Oleh : KH. Ahmad Jamil, Ph.D, Pimpinan Pesantren Tahfizh Daarul Qur’an
REPUBLIKA.CO.ID, JAKARTA -- Imam adz-Dzahabi rohimahullahu rohmatan wasi’atan, salah seorang ulama besar abad ke-8 Hijriah, ahli hadis, sejarawan, dan penulis kitab Siyarul A‘lam an-Nubala’, pernah menulis sebuah doa yang sarat makna, nilai dan hikmah:
“رَحِمَ اللهُ امرَأً أقبَلَ على شأنِه، وقصُرَ من لِسانِه، وأقبَلَ على تلاوةِ قرآنِه، وبكى على زمانِه، وآمنَ النظرَ في الصحيحين، وعَبَدَ ربَّه قبل أن يُبغتَه الأجَلُ، اللهم فوفِّقنا واهدِنا.”

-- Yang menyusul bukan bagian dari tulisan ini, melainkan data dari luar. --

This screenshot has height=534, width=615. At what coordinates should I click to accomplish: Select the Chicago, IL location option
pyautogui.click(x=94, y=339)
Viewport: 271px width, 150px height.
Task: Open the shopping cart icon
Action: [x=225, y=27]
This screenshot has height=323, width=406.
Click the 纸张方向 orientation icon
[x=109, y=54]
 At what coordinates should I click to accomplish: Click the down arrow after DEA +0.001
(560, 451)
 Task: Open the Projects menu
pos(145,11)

“Semoga Allah merahmati seseorang yang sibuk dengan urusannya sendiri, sedikit berbicara, fokus membaca Alquran, menangisi masa hidupnya, membiasakan diri menelaah Shahihain, dan beribadah kepada Allah sebelum ajal datang secara tiba-tiba. Ya Allah, berilah kami taufik dan petunjuk.”
Doa ini adalah cermin kehidupan seorang ulama yang waktunya penuh nilai. Imam adz-Dzahabi, yang bernama lengkap Syamsuddin Abu ‘Abdillah Muhammad bin Ahmad adz-Dzahabi (673–748 H), hidup dalam ketekunan, ilmu, dan kezuhudan. Karyanya, Tarikh al-Islam dan Siyarul A‘lam an-Nubala’, bukan hanya dokumentasi sejarah, tetapi juga refleksi spiritual tentang pentingnya hidup yang terarah dan berfaedah.

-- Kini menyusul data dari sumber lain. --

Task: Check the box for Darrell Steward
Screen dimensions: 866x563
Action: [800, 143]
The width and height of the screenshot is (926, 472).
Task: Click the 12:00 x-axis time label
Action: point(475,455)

Kesibukan yang Bernilai Ibadah
Dalam hadis sahih, Rasulullah ﷺ bersabda:
«مِنْ حُسْنِ إِسْلَامِ الْمَرْءِ تَرْكُهُ مَا لَا يَعْنِيهِ»

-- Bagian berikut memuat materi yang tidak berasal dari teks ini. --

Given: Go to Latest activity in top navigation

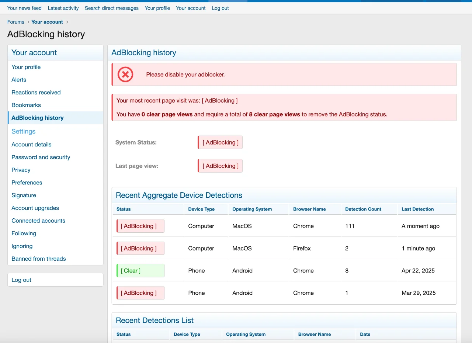Looking at the screenshot, I should pos(63,8).
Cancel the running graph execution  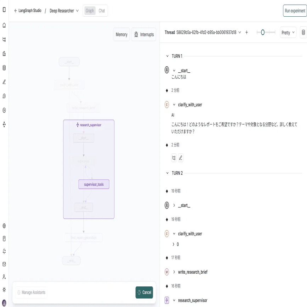144,292
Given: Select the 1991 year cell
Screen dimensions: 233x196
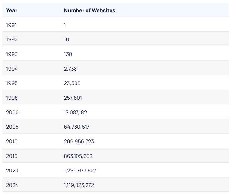Looking at the screenshot, I should pos(12,25).
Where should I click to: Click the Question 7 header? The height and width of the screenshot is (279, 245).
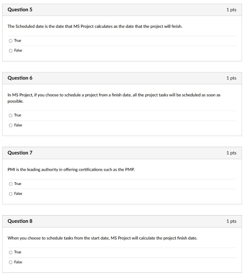[20, 153]

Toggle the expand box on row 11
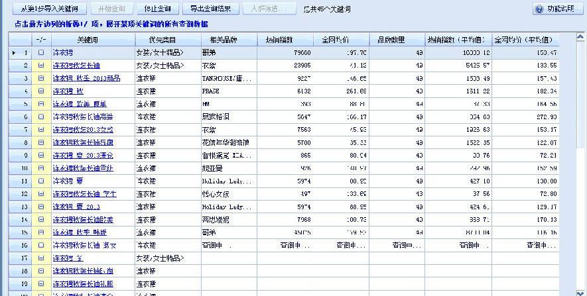40,181
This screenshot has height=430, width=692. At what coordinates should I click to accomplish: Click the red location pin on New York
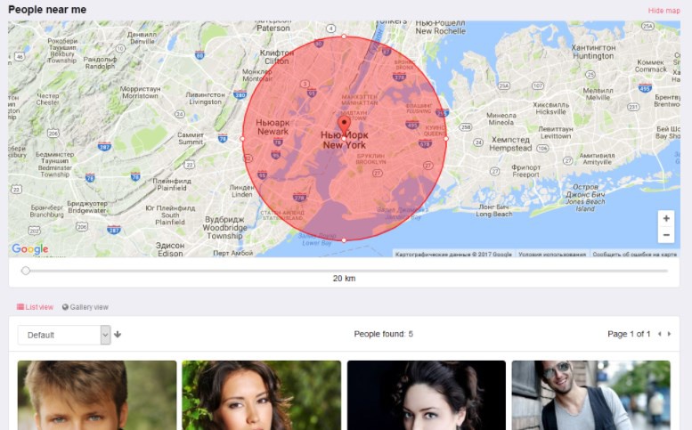pyautogui.click(x=345, y=125)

“Termasuk tanda baiknya Islam seseorang adalah meninggalkan hal-hal yang tidak bermanfaat baginya.” (HR. Tirmidzi, no. 2317).
Hadis ini, menurut Imam an-Nawawi dalam Syarh Arba‘īn, merupakan kaidah agung dalam etika Islam. Ia menuntun seorang mukmin untuk menata kesibukan agar bernilai ibadah, bukan sekadar aktivitas tanpa arah. Meninggalkan yang tidak bermanfaat adalah awal dari kejernihan hati dan kematangan iman.
Imam Ibnul Qayyim al-Jauziyyah menulis dalam salahsatu karya monumentalnya, al-Fawaid:
“Waktu adalah kehidupan. Siapa yang menyia-nyiakannya, berarti ia telah menyia-nyiakan hidupnya sendiri.”
Karena itu, orang yang dirahmati Allah bukanlah yang paling sibuk, melainkan yang paling sadar arah kesibukannya, apakah membawa kepada ridha Allah atau sekadar memenuhi ego dan rutinitas dunia.